– the need to include African rural and other minorities
“While current debates around data justice and AI ethics are ongoing, we should bear in mind that we first need data. The representativity of minorities in data sets, as recognised by data justice thinkers, can only be achieved if there are sufficient data from minorities,” said Jean Louis Fendji of the School of Chemical Engineering and Mineral Industries at the University of Ngaoundéré in Cameroon.
“It’s not just about access – if your data is not included, you are excluded,” he added.
Fendji is an Iso Lomso fellow currently in his first residence at STIAS.
Digital divide
“2.7 billion! This figure represents one-third of humanity that remains offline, a strong indicator of the digital divide. Defined as the gap between demographics and regions with access to modern information and communication technology versus those without, the digital divide has long disadvantaged rural areas by limiting access to digital tools and the internet,” said Fendji.
This gap in access to ICT between demographic groups is based on income, race, geography and education with the Global South the most excluded.
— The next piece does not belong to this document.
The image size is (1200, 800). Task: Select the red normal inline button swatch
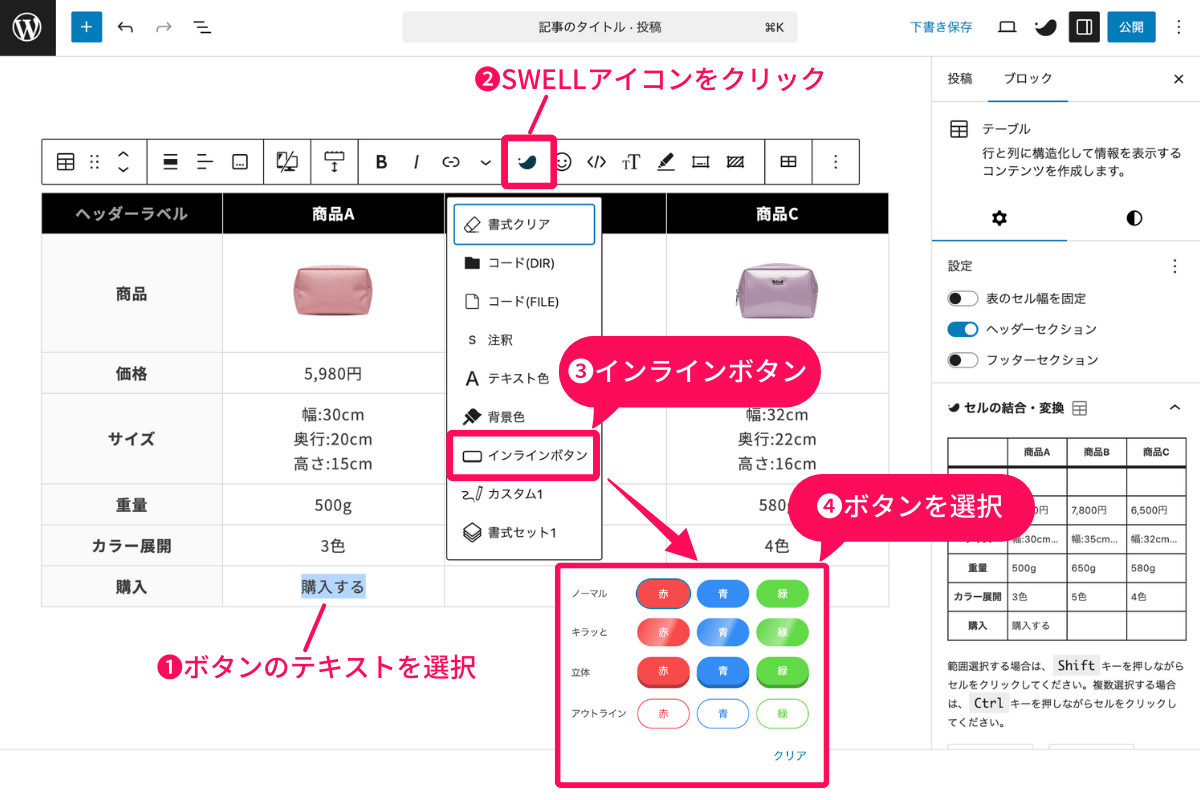click(x=663, y=593)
Fendji noted that the share of population using the internet ranges from just under 90% in the USA, Europe and Central Asia to just under 30% in Sub-Saharan Africa and South Asia, with height of the countries with lowest internet penetration in Africa in 2021.
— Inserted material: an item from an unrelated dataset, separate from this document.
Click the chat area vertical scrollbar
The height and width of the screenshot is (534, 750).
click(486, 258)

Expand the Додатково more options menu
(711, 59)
But not all connectivity is the same, and a sizable portion of people in least-developed countries who are deemed to be connected only have Level-1 access, which means limited usually due to poor connectivity, resource constraints, low literacy levels, and lack of relevant content. This situation is worse in rural areas and populations.
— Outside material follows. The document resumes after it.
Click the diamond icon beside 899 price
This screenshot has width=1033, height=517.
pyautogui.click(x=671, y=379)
“Meaningful connectivity ranges from internet to enrich day-to-day life to the internet as the backbone of society and of the future,” said Fendji.
In this regard very few African countries are likely to meet Sustainable Development Goal 9 which focuses on technological innovation.
AI divide
But when it comes to AI, the situation becomes even worse. “As technology progresses, this divide has evolved into the AI divide,” explained Fendji, “a phenomenon where disparities in access to AI technologies and the capacity to utilise them further widen the gap between urban and rural areas.”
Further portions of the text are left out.